• Exercise: Copy, exactly and without additions, every line in the records below from the one holding "The image size is (1024, 758)." through the one holding "You are a computer-use agent. Screen dimensions: 800x420", both ends included.

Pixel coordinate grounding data
=== Begin Enclosure ===
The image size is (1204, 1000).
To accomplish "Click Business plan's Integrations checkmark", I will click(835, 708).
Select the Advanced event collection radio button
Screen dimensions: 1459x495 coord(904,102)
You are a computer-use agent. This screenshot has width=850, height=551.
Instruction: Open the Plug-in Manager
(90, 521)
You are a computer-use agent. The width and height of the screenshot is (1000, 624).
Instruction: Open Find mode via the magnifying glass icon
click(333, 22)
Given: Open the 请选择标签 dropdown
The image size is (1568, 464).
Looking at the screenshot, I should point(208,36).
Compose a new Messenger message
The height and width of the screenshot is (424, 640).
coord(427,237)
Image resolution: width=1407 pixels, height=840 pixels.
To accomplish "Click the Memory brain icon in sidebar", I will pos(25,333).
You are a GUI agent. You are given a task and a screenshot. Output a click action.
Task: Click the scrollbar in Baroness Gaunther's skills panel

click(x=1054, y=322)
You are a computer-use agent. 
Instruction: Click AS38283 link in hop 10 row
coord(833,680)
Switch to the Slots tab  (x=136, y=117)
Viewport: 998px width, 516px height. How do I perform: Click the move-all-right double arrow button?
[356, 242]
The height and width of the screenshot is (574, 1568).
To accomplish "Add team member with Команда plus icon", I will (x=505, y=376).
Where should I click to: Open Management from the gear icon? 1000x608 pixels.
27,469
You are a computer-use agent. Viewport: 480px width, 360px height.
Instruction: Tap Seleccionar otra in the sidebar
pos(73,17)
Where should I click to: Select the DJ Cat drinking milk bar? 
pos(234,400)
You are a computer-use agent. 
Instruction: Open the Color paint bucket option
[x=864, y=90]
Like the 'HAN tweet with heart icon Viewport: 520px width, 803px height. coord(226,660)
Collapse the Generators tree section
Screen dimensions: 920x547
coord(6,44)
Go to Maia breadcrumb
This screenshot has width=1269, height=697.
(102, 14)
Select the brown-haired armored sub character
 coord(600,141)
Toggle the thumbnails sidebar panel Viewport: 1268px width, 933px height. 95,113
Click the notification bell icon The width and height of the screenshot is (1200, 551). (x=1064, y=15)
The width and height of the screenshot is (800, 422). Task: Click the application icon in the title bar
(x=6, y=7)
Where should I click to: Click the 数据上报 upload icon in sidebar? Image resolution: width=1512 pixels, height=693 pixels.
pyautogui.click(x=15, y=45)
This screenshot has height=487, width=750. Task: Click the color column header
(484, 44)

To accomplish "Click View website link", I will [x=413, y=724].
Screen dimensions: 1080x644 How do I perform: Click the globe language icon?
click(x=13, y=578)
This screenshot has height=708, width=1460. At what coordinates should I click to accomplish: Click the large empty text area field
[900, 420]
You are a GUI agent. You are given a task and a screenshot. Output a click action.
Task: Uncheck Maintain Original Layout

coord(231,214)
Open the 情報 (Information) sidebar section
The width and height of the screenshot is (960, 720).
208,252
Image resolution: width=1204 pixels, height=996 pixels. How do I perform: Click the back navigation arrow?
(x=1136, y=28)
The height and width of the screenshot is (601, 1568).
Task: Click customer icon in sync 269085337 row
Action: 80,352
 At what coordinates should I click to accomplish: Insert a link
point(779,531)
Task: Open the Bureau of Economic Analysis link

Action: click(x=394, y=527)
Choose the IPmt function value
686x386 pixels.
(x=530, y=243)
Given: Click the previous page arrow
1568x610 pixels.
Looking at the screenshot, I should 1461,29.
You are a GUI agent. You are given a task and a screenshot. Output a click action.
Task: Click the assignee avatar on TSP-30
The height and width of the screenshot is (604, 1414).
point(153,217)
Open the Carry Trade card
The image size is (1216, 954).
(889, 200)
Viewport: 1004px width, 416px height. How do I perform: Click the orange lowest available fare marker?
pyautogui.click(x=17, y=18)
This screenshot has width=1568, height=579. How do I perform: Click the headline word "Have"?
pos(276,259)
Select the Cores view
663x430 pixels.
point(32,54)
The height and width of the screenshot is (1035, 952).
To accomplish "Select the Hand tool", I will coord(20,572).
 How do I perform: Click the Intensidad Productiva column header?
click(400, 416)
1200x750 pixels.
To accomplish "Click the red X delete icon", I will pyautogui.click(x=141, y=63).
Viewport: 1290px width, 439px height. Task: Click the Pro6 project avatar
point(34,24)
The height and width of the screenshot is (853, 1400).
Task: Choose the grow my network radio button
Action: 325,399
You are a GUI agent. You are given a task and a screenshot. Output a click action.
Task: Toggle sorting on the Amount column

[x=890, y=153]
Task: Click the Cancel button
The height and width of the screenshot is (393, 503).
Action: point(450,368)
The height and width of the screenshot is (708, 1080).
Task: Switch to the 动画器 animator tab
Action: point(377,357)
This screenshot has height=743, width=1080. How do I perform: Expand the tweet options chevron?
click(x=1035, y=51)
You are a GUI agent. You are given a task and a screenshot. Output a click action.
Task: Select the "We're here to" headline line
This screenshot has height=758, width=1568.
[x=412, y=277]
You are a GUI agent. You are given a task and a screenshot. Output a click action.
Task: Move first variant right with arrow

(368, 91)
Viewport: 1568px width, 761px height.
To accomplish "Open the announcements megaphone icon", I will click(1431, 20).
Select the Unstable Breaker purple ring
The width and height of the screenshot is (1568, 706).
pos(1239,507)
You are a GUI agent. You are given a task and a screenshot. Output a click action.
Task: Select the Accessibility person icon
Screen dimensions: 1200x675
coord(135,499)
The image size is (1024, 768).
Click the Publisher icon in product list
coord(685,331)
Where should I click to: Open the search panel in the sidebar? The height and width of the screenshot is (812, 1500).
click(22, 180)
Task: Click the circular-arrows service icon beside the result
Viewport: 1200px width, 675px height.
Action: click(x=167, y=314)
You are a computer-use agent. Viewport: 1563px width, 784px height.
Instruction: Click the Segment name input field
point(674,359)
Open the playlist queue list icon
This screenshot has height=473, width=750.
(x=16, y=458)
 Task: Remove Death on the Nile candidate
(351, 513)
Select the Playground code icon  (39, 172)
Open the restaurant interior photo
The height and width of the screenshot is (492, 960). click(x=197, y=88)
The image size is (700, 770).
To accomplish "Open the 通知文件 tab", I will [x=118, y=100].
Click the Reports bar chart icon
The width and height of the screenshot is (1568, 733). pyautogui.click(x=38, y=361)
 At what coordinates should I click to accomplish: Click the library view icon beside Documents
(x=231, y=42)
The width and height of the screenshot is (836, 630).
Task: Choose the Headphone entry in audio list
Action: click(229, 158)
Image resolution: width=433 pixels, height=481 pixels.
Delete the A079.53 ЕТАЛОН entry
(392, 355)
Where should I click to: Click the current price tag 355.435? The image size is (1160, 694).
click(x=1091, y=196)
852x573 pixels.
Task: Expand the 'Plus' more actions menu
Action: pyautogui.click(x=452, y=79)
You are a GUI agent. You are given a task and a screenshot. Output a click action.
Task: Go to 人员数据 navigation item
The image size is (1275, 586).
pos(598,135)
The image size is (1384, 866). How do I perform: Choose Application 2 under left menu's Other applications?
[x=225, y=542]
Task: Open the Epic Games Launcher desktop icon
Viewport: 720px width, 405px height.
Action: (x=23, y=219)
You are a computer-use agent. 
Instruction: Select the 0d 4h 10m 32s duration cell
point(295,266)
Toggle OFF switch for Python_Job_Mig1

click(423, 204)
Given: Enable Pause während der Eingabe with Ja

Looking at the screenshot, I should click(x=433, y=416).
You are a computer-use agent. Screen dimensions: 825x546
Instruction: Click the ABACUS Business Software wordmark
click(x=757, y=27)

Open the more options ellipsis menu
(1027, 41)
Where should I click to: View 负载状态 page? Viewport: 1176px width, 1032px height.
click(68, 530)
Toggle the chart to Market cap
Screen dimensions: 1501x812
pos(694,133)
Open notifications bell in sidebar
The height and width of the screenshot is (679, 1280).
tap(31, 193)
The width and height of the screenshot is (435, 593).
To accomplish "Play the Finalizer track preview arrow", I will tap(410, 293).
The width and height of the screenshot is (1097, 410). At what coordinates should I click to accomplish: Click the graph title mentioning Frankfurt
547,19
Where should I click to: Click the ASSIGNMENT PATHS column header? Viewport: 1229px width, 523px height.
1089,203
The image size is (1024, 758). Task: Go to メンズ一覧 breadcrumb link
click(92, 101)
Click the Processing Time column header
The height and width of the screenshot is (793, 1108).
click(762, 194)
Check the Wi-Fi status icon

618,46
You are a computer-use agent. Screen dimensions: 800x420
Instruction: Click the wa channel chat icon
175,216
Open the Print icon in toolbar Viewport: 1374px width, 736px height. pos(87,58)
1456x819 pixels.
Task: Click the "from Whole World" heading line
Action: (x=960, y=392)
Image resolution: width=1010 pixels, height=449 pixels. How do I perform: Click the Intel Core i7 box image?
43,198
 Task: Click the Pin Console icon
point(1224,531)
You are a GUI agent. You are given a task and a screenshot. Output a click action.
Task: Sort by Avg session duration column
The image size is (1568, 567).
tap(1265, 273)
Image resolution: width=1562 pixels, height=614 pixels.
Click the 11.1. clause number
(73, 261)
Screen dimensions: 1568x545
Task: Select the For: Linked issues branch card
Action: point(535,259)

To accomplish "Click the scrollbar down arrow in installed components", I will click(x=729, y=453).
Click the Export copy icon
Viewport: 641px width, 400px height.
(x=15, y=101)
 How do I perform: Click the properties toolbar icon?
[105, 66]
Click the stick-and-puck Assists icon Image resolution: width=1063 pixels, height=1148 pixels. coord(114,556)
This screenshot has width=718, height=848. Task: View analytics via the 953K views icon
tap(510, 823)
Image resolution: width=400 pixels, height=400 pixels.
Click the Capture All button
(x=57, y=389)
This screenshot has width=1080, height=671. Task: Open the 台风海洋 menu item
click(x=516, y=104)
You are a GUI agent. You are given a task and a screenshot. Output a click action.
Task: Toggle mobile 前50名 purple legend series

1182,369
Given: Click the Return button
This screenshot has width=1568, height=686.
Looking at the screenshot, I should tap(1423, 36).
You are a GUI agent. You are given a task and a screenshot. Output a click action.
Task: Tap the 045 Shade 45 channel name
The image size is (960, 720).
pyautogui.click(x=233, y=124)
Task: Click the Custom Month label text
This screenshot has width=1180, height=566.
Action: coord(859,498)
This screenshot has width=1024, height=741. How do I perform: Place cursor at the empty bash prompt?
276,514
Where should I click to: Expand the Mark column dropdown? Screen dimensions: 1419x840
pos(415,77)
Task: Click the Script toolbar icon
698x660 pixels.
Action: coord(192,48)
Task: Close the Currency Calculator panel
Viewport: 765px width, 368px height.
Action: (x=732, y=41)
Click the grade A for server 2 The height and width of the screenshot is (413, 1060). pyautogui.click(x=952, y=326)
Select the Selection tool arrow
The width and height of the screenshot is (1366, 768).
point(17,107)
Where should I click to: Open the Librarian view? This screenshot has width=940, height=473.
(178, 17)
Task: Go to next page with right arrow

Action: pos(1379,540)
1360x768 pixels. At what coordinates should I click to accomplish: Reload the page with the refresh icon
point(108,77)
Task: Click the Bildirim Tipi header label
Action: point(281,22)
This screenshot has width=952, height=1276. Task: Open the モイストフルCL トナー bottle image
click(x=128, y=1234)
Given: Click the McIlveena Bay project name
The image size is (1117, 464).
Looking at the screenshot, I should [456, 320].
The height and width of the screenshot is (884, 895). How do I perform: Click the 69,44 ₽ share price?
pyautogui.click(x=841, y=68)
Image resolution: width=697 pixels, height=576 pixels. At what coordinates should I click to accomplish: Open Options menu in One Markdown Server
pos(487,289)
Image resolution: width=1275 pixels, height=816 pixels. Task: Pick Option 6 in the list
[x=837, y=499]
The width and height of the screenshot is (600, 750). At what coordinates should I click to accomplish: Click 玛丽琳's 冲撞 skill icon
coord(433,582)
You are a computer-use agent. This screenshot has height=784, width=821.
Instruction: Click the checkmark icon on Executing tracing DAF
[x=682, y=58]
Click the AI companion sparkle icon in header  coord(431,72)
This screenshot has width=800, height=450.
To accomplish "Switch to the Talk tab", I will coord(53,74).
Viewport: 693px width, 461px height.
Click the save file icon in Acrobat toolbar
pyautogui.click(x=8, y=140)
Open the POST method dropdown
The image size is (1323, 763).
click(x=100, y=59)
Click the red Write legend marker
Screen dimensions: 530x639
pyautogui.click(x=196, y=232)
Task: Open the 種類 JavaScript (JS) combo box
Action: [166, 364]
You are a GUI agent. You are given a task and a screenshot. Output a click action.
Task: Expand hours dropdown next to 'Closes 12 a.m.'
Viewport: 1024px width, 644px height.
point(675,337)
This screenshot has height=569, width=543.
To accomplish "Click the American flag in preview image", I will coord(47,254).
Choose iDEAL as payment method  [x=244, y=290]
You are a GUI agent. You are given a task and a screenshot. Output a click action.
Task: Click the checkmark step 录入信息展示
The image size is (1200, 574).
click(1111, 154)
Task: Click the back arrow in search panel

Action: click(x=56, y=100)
=== End Enclosure ===
• Written answer:
The image size is (1024, 758). Task: Go to メンズ一覧 breadcrumb link
click(92, 101)
Click the Processing Time column header
The height and width of the screenshot is (793, 1108).
click(762, 194)
Check the Wi-Fi status icon

618,46
You are a computer-use agent. Screen dimensions: 800x420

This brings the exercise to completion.